In the data below, set down exactly the lines from the one containing "Select the Tenant Settings tab label" up to and including the one containing "Click the 卖出金额最大的前五名 section header". Leave the pictures out.

Dataset excerpts:
========

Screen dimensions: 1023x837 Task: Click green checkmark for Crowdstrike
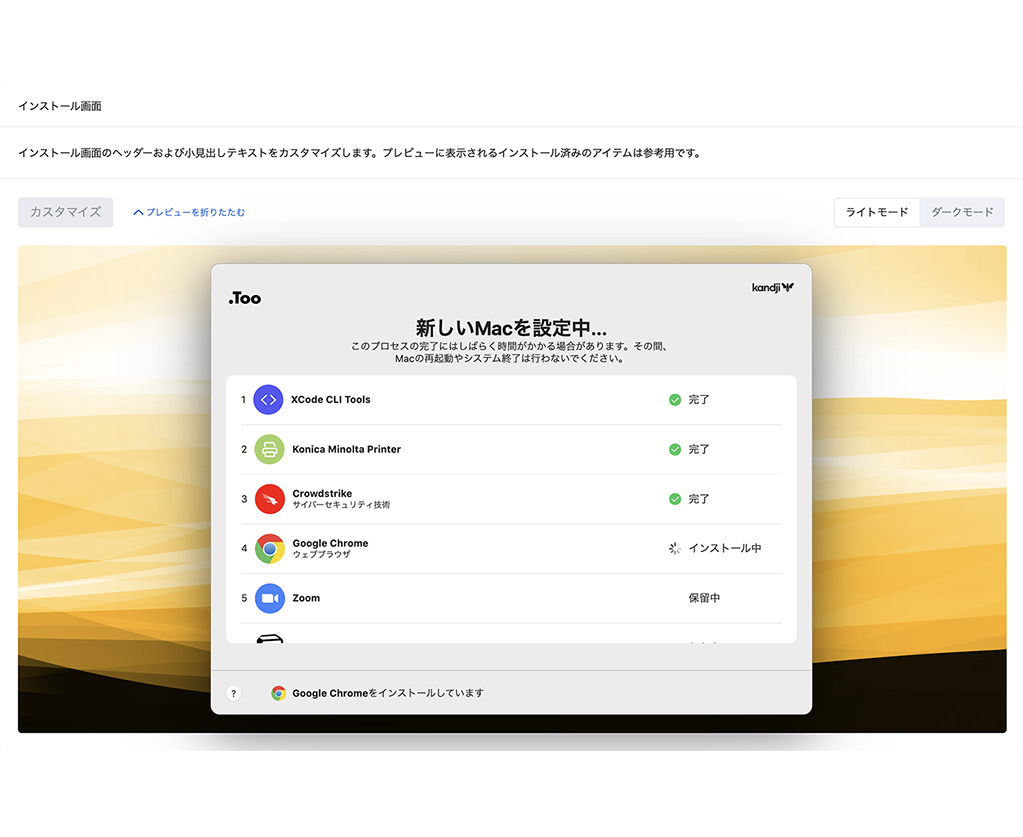tap(675, 499)
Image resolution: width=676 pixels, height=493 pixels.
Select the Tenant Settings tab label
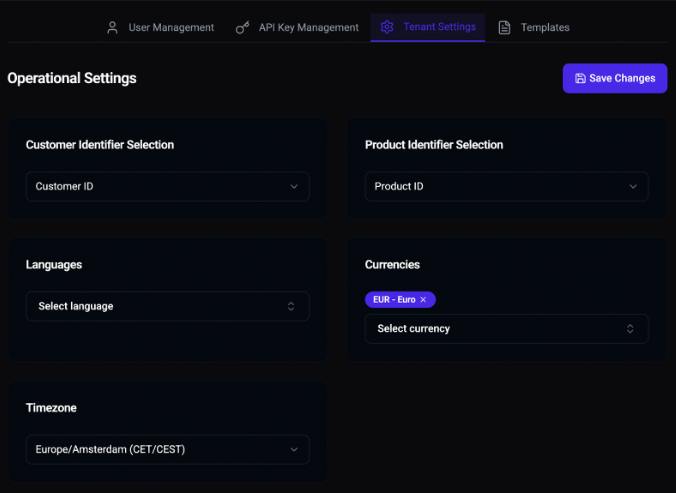pyautogui.click(x=439, y=27)
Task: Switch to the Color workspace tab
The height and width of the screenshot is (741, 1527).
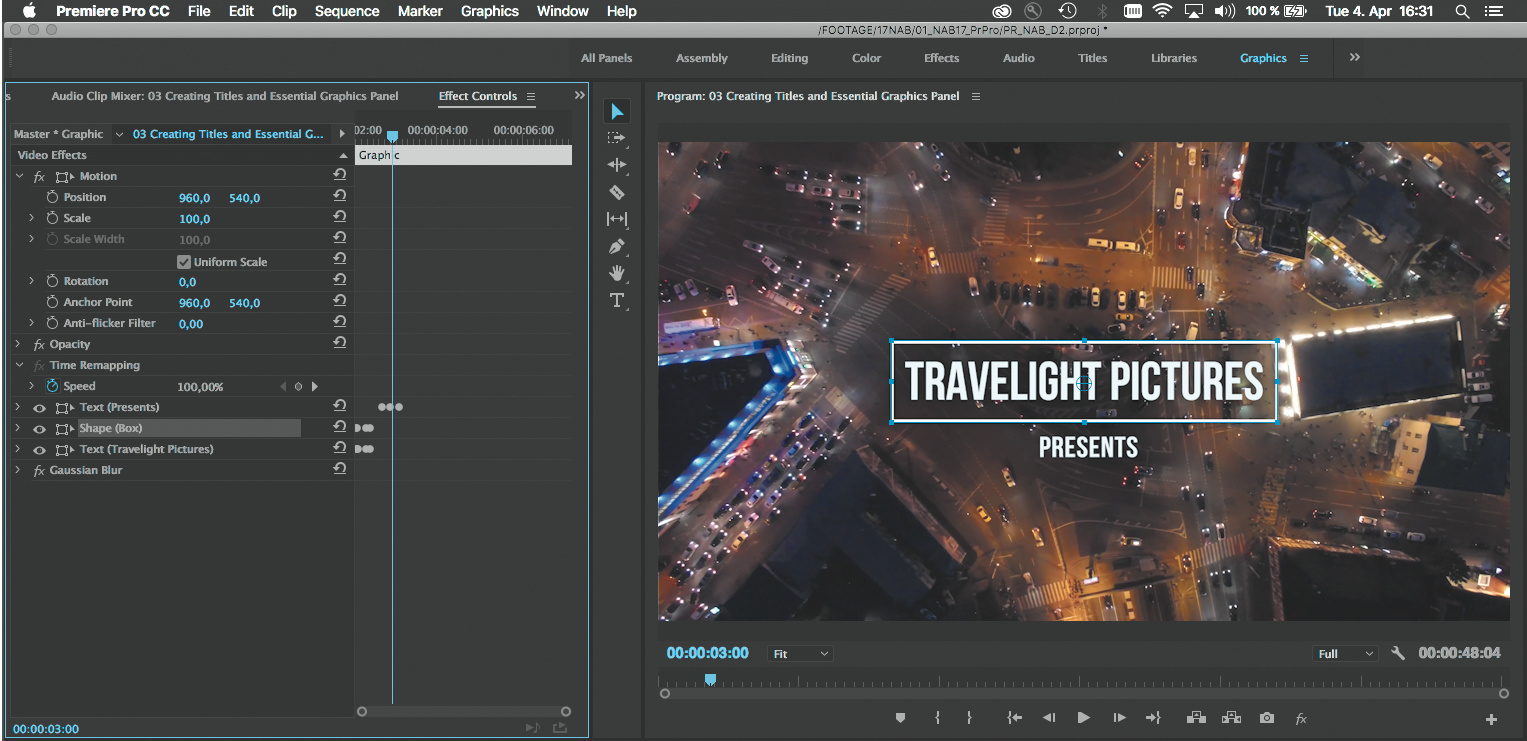Action: (866, 58)
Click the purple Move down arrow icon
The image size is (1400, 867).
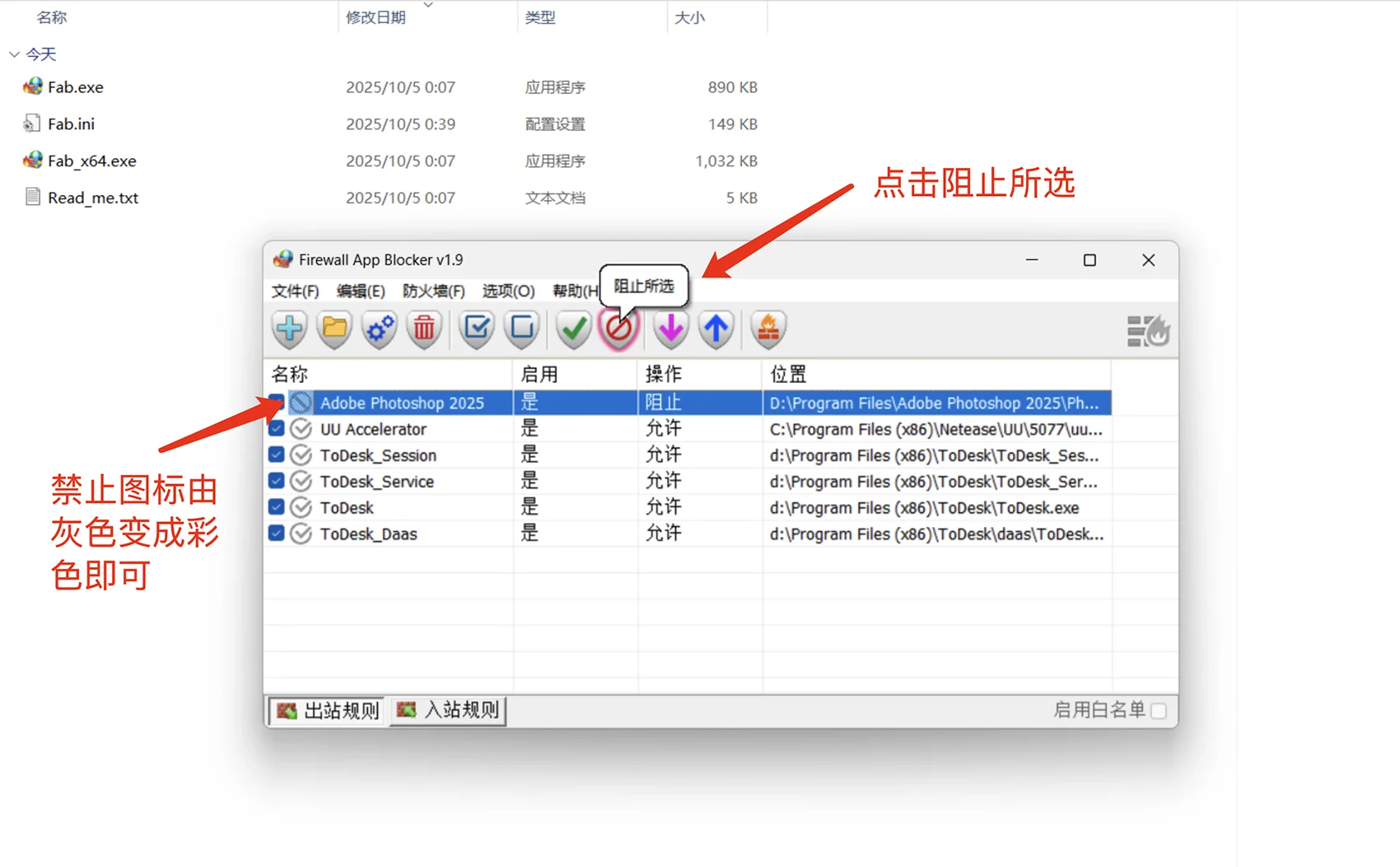(670, 329)
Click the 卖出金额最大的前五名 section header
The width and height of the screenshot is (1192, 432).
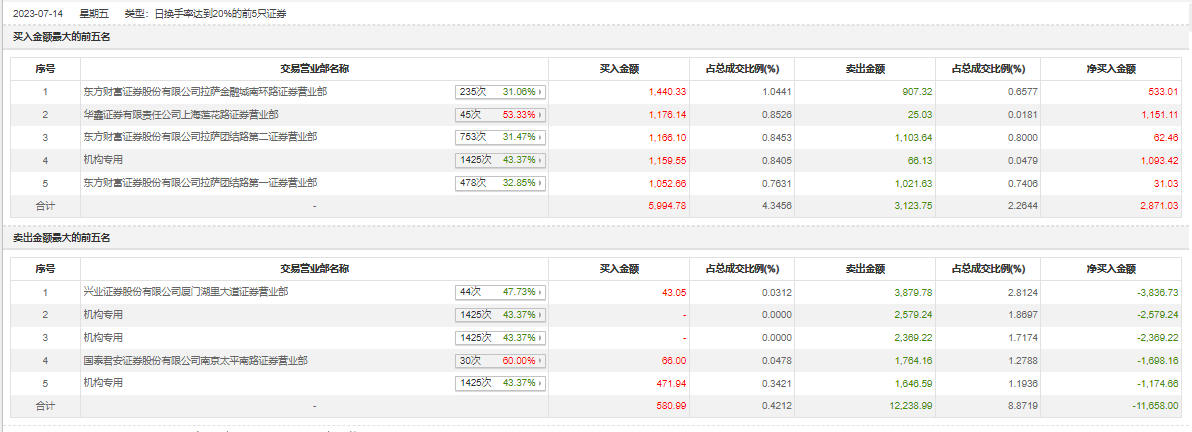[x=61, y=238]
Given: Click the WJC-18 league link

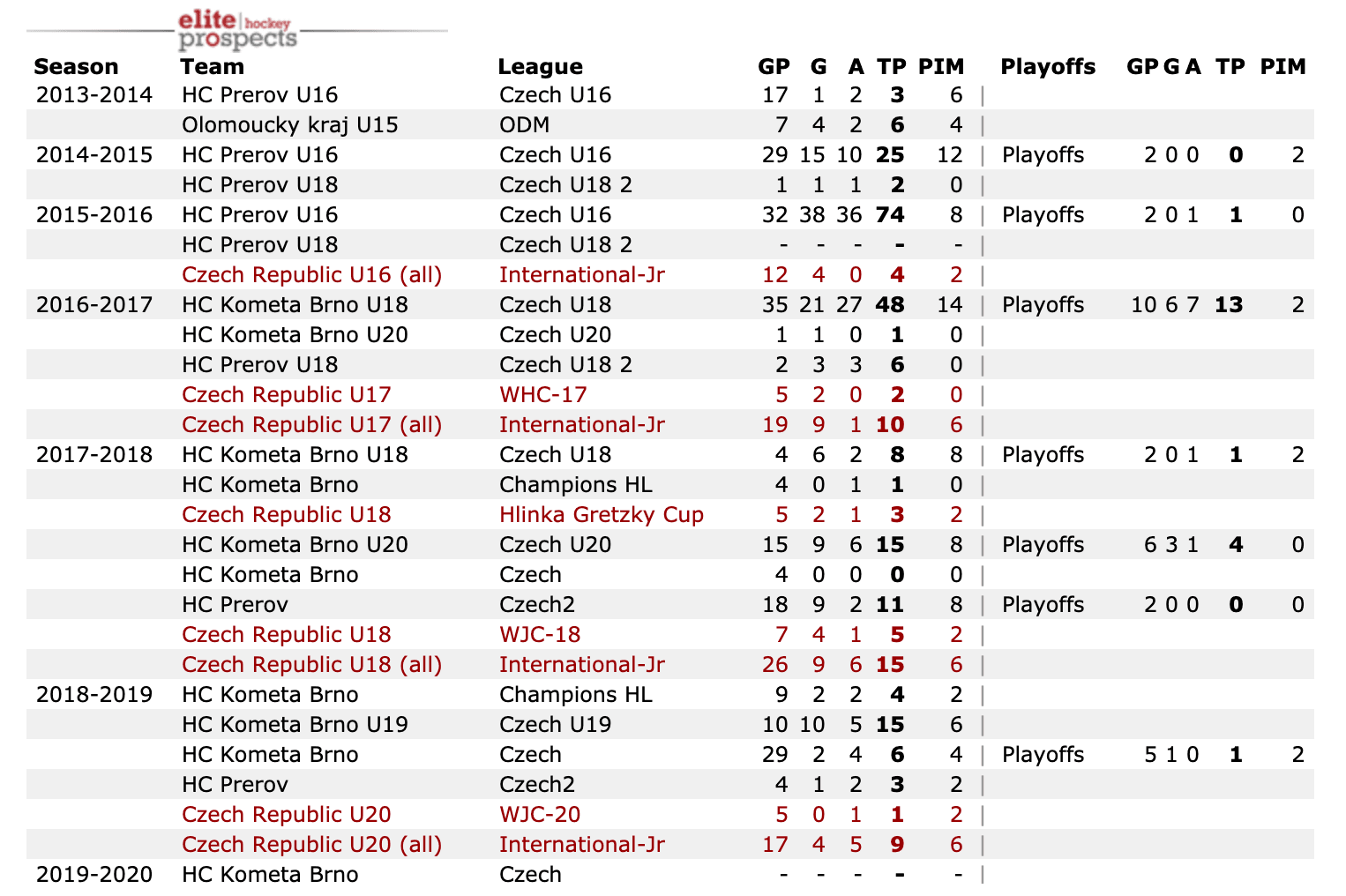Looking at the screenshot, I should point(539,635).
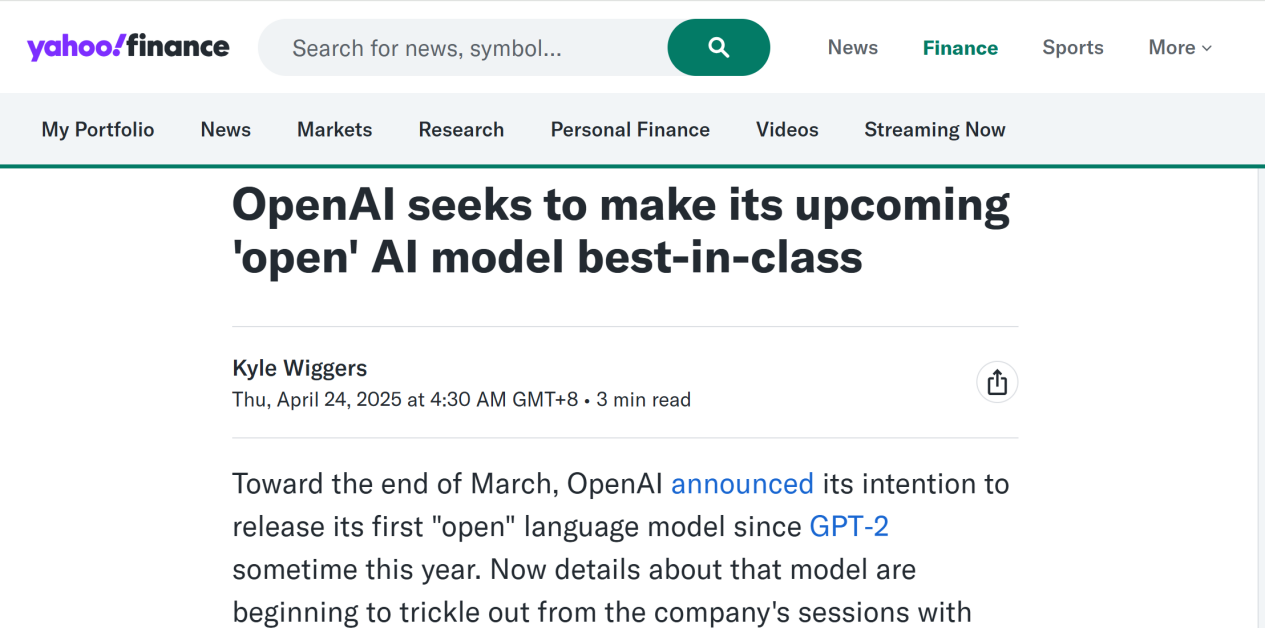Image resolution: width=1265 pixels, height=628 pixels.
Task: Click the OpenAI article headline
Action: [620, 231]
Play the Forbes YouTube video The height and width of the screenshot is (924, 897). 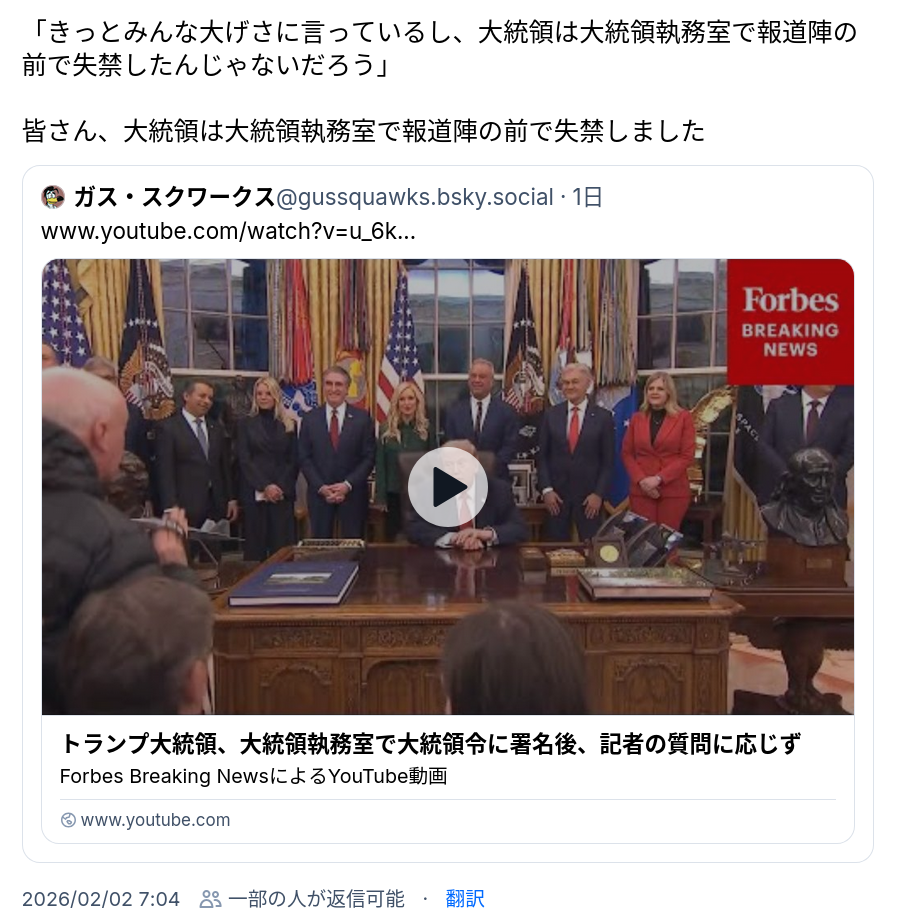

========

Answer space:
Select the Tenant Settings tab label
pyautogui.click(x=439, y=27)
Task: Switch to the Color workspace tab
The height and width of the screenshot is (741, 1527).
Action: (866, 58)
Click the purple Move down arrow icon
The image size is (1400, 867).
(670, 329)
Click the 卖出金额最大的前五名 section header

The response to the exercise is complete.